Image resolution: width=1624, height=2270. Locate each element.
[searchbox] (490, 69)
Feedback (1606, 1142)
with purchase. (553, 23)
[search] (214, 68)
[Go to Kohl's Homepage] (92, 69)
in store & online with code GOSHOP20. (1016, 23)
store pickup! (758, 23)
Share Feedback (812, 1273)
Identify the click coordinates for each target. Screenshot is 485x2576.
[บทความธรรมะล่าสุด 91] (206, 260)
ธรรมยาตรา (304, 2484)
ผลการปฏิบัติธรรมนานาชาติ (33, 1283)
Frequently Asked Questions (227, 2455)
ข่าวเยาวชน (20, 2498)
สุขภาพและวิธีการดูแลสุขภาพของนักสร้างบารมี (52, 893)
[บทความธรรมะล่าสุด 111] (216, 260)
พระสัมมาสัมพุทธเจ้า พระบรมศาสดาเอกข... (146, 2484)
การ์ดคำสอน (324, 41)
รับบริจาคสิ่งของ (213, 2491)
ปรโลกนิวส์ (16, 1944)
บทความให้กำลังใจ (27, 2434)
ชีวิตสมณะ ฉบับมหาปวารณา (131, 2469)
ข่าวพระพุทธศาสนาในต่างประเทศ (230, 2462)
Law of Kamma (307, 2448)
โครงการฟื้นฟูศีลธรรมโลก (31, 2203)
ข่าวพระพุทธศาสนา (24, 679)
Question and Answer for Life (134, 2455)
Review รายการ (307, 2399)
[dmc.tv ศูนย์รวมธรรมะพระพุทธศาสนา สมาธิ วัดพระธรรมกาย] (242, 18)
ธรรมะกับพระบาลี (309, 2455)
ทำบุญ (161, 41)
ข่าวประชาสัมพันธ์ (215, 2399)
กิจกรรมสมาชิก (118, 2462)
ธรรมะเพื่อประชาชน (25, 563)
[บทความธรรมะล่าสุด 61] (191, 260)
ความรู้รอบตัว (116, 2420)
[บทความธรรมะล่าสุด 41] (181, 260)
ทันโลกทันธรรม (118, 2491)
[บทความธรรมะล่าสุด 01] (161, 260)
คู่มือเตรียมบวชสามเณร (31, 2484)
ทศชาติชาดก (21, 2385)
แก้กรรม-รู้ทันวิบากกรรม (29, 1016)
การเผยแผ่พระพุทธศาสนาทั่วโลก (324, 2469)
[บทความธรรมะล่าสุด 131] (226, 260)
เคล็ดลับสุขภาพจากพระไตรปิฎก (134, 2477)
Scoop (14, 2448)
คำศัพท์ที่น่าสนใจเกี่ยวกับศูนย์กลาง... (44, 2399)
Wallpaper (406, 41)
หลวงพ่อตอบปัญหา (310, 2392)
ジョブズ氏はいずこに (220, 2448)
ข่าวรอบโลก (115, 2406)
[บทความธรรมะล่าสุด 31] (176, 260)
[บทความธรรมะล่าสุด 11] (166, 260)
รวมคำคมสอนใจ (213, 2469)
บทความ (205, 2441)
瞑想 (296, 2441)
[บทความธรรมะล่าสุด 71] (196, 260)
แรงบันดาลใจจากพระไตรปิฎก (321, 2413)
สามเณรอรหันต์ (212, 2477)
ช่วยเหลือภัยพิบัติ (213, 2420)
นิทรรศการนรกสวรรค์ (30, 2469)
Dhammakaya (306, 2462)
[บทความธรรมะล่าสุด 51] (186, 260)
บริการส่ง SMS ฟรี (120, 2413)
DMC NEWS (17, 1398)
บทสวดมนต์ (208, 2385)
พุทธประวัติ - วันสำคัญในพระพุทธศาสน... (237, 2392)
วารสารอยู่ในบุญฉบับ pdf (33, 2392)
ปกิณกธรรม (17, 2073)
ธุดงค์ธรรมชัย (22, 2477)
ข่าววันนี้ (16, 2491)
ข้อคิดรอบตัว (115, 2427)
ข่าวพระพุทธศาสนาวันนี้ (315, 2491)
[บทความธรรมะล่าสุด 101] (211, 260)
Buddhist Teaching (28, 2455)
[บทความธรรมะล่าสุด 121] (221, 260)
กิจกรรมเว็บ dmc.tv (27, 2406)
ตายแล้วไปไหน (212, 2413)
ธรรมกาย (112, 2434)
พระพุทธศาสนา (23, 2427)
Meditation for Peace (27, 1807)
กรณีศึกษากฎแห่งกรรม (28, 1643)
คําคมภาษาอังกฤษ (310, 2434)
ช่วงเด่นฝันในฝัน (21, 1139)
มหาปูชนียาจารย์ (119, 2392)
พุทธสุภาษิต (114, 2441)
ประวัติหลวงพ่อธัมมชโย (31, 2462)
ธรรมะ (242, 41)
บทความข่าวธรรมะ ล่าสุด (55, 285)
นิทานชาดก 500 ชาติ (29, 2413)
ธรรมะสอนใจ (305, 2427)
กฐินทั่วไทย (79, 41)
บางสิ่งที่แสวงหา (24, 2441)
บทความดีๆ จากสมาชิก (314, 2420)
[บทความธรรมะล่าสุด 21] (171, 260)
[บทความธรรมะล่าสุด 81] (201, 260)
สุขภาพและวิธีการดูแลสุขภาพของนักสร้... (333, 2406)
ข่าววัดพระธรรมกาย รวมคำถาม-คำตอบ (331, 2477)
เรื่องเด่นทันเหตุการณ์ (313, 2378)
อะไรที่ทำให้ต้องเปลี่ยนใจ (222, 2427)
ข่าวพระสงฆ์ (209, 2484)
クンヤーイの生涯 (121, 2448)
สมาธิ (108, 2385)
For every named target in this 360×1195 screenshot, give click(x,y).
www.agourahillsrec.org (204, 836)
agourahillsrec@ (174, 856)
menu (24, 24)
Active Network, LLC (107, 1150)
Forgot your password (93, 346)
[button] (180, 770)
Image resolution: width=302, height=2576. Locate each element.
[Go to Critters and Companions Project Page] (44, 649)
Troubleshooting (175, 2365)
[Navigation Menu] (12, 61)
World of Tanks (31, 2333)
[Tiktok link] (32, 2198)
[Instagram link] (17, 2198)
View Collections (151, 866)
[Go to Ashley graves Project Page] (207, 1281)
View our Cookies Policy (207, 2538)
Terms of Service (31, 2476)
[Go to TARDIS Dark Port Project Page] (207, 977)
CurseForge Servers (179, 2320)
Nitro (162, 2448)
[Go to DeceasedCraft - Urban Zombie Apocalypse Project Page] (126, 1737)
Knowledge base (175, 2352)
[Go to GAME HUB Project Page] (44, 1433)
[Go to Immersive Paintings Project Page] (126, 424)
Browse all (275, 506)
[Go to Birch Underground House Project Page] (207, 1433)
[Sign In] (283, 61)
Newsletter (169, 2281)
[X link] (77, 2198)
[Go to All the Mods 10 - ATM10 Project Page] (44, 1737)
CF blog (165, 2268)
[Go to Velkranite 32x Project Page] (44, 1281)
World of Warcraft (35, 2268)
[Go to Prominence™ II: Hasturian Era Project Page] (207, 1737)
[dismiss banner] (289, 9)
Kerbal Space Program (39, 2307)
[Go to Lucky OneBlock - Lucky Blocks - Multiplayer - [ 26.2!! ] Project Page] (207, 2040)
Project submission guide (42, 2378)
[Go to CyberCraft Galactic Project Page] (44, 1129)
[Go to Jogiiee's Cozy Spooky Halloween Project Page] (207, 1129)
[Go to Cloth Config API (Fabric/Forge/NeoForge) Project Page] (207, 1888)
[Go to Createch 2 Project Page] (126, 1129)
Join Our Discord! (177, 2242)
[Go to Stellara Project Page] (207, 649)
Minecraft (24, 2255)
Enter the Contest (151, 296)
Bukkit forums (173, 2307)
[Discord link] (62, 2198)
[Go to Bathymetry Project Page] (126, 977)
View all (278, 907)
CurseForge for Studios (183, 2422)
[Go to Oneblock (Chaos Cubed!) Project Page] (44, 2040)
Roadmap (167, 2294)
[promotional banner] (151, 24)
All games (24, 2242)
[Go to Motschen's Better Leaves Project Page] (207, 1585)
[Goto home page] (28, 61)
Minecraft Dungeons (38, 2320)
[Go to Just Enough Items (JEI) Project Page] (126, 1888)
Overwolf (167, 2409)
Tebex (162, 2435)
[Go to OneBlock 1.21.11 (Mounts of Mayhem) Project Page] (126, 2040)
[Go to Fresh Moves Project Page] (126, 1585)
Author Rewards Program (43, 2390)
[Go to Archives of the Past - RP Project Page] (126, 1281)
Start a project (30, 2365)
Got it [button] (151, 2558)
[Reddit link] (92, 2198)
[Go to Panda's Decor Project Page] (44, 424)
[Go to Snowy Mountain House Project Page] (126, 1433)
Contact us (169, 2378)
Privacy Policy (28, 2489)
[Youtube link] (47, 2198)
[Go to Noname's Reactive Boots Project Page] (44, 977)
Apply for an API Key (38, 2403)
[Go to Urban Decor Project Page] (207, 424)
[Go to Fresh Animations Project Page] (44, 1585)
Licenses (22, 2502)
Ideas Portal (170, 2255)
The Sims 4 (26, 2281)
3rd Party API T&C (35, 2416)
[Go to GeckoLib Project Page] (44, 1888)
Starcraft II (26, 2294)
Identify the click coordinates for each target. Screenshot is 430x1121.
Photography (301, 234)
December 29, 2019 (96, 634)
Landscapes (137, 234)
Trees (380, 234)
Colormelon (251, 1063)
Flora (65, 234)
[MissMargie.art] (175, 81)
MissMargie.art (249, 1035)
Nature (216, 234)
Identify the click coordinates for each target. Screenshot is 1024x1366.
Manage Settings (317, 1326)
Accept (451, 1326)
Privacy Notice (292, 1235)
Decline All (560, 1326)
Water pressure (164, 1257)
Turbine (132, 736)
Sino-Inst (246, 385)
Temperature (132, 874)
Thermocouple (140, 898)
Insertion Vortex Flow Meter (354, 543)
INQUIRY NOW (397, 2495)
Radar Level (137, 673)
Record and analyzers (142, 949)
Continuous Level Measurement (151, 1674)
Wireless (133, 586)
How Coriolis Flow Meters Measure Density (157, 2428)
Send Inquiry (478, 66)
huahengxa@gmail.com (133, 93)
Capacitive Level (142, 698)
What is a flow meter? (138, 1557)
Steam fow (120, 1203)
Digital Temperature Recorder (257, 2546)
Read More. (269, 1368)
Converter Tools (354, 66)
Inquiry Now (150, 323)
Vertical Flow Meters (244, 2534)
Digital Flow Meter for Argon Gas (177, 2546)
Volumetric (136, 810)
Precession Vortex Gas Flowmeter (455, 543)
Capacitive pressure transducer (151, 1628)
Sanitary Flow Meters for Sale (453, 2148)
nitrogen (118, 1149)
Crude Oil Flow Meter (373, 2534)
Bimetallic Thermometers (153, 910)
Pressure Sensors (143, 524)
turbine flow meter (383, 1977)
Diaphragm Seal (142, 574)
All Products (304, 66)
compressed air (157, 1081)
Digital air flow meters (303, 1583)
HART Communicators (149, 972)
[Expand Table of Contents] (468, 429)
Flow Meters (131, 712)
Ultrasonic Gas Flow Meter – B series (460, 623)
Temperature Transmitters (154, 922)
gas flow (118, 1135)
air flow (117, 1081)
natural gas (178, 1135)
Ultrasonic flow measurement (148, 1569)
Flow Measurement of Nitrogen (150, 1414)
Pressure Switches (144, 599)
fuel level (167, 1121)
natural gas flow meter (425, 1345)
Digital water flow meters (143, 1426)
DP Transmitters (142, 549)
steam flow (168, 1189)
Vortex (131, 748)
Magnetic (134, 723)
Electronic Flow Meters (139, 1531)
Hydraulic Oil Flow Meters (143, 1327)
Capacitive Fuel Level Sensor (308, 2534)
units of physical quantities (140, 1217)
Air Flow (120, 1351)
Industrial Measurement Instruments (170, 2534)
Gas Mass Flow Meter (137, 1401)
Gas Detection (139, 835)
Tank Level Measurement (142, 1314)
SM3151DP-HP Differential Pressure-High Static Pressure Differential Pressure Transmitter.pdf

What to do: Print the lines above from the one with "[Go to Critters" through the one with "[Goto home page] (28, 61)", both included, exactly as written and nothing more.

Completed task:
[Go to Critters and Companions Project Page] (44, 649)
Troubleshooting (175, 2365)
[Navigation Menu] (12, 61)
World of Tanks (31, 2333)
[Tiktok link] (32, 2198)
[Instagram link] (17, 2198)
View Collections (151, 866)
[Go to Ashley graves Project Page] (207, 1281)
View our Cookies Policy (207, 2538)
Terms of Service (31, 2476)
[Go to TARDIS Dark Port Project Page] (207, 977)
CurseForge Servers (179, 2320)
Nitro (162, 2448)
[Go to DeceasedCraft - Urban Zombie Apocalypse Project Page] (126, 1737)
Knowledge base (175, 2352)
[Go to GAME HUB Project Page] (44, 1433)
[Go to Immersive Paintings Project Page] (126, 424)
Browse all (275, 506)
[Go to Birch Underground House Project Page] (207, 1433)
[Sign In] (283, 61)
Newsletter (169, 2281)
[X link] (77, 2198)
[Go to All the Mods 10 - ATM10 Project Page] (44, 1737)
CF blog (165, 2268)
[Go to Velkranite 32x Project Page] (44, 1281)
World of Warcraft (35, 2268)
[Go to Prominence™ II: Hasturian Era Project Page] (207, 1737)
[dismiss banner] (289, 9)
Kerbal Space Program (39, 2307)
[Go to Lucky OneBlock - Lucky Blocks - Multiplayer - [ 26.2!! ] Project Page] (207, 2040)
Project submission guide (42, 2378)
[Go to CyberCraft Galactic Project Page] (44, 1129)
[Go to Jogiiee's Cozy Spooky Halloween Project Page] (207, 1129)
[Go to Cloth Config API (Fabric/Forge/NeoForge) Project Page] (207, 1888)
[Go to Createch 2 Project Page] (126, 1129)
Join Our Discord! (177, 2242)
[Go to Stellara Project Page] (207, 649)
Minecraft (24, 2255)
Enter the Contest (151, 296)
Bukkit forums (173, 2307)
[Discord link] (62, 2198)
[Go to Bathymetry Project Page] (126, 977)
View all (278, 907)
CurseForge for Studios (183, 2422)
[Go to Oneblock (Chaos Cubed!) Project Page] (44, 2040)
Roadmap (167, 2294)
[promotional banner] (151, 24)
All games (24, 2242)
[Go to Motschen's Better Leaves Project Page] (207, 1585)
[Goto home page] (28, 61)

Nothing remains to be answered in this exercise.